In [4]:



# train_frcnn_pennfudan.py
import os
import torch
from torch.utils.data import Dataset, DataLoader
from PIL import Image
import numpy as np
import torchvision
from torchvision.models.detection.faster_rcnn import FastRCNNPredictor

# ---- Albumentations (optional) ----
import albumentations as A
from albumentations.pytorch import ToTensorV2

# ---- Import helper functions from references/detection ----
# Make sure engine.py, utils.py, coco_eval.py, coco_utils.py are in ./references/detection/
import sys
sys.path.append(os.getcwd())  # if notebook is in same folder

from engine import train_one_epoch, evaluate
from coco_utils import get_coco_api_from_dataset
from coco_eval import CocoEvaluator

# ------------------ Dataset ------------------
class PennFudanDataset(Dataset):
    def __init__(self, root, transforms=None):
        self.root = root
        self.transforms = transforms
        self.imgs = list(sorted(os.listdir(os.path.join(root, "PNGImages"))))
        self.masks = list(sorted(os.listdir(os.path.join(root, "PedMasks"))))

    def __getitem__(self, idx):
        # Load image and mask
        img_path = os.path.join(self.root, "PNGImages", self.imgs[idx])
        mask_path = os.path.join(self.root, "PedMasks", self.masks[idx])
        img = np.array(Image.open(img_path).convert("RGB"))
        mask = np.array(Image.open(mask_path))

        # Instances are encoded as different colors
        obj_ids = np.unique(mask)
        obj_ids = obj_ids[1:]  # remove background

        # Split into binary masks
        masks = mask == obj_ids[:, None, None]
        masks = torch.as_tensor(masks, dtype=torch.uint8)

        # Get bounding boxes
        boxes = []
        for m in masks:
            pos = np.where(m)
            xmin = np.min(pos[1])
            xmax = np.max(pos[1])
            ymin = np.min(pos[0])
            ymax = np.max(pos[0])
            boxes.append([xmin, ymin, xmax, ymax])
        boxes = torch.as_tensor(boxes, dtype=torch.float32)

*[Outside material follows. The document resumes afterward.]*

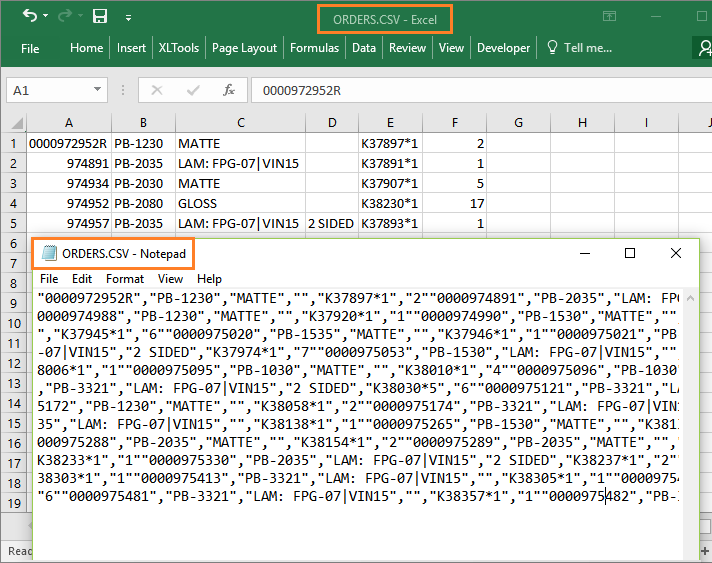Open the Format menu in Notepad
Image resolution: width=712 pixels, height=563 pixels.
click(x=125, y=279)
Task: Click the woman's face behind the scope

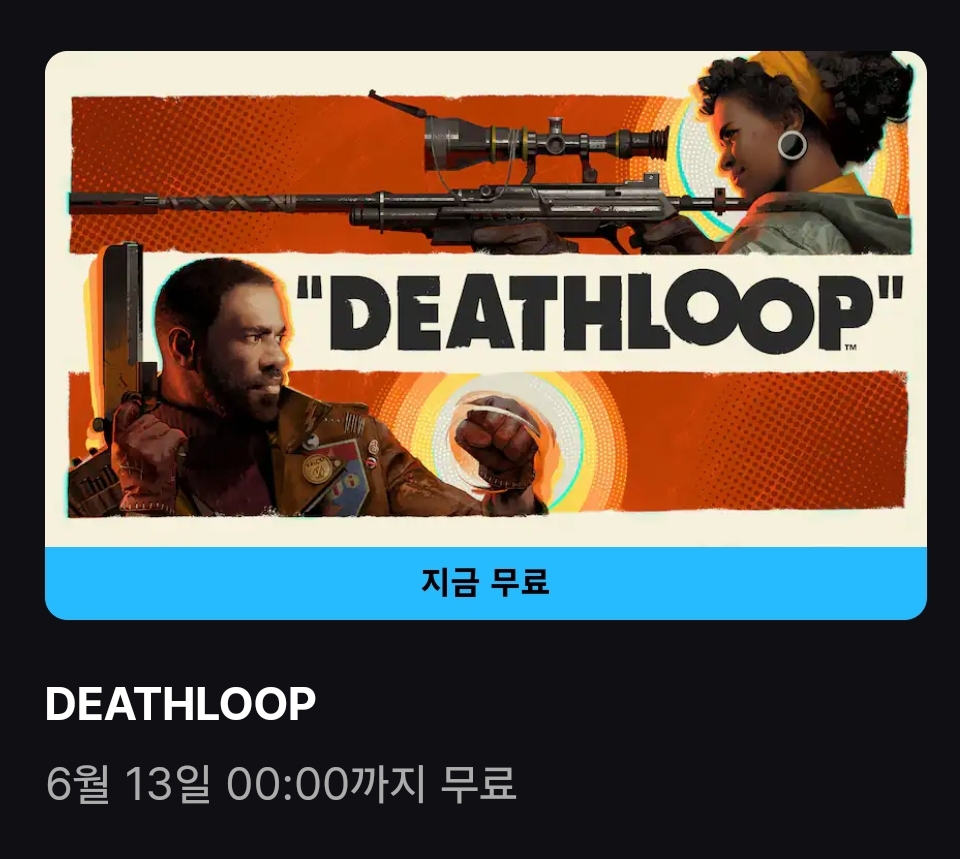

        labels = torch.ones((len(obj_ids),), dtype=torch.int64)
        image_id = torch.tensor([idx])
        area = (boxes[:, 3] - boxes[:, 1]) * (boxes[:, 2] - boxes[:, 0])
        iscrowd = torch.zeros((len(obj_ids),), dtype=torch.int64)

        target = {
            "boxes": boxes,
            "labels": labels,
            "masks": masks,
            "image_id": image_id,
            "area": area,
            "iscrowd": iscrowd
        }

        if self.transforms:
            augmented = self.transforms(image=img, masks=[m.numpy() for m in masks])
            img = augmented['image']
            masks = torch.stack([torch.as_tensor(m, dtype=torch.uint8) for m in augmented['masks']])
            target["masks"] = masks

        img = torchvision.transforms.functional.to_tensor(img)
        return img, target

    def __len__(self):
        return len(self.imgs)

# ------------------ Transforms ------------------
train_transform = A.Compose([
    A.HorizontalFlip(p=0.5),
    A.Rotate(limit=10, p=0.5),
    ToTensorV2()
], bbox_params=A.BboxParams(format='pascal_voc', label_fields=['labels']))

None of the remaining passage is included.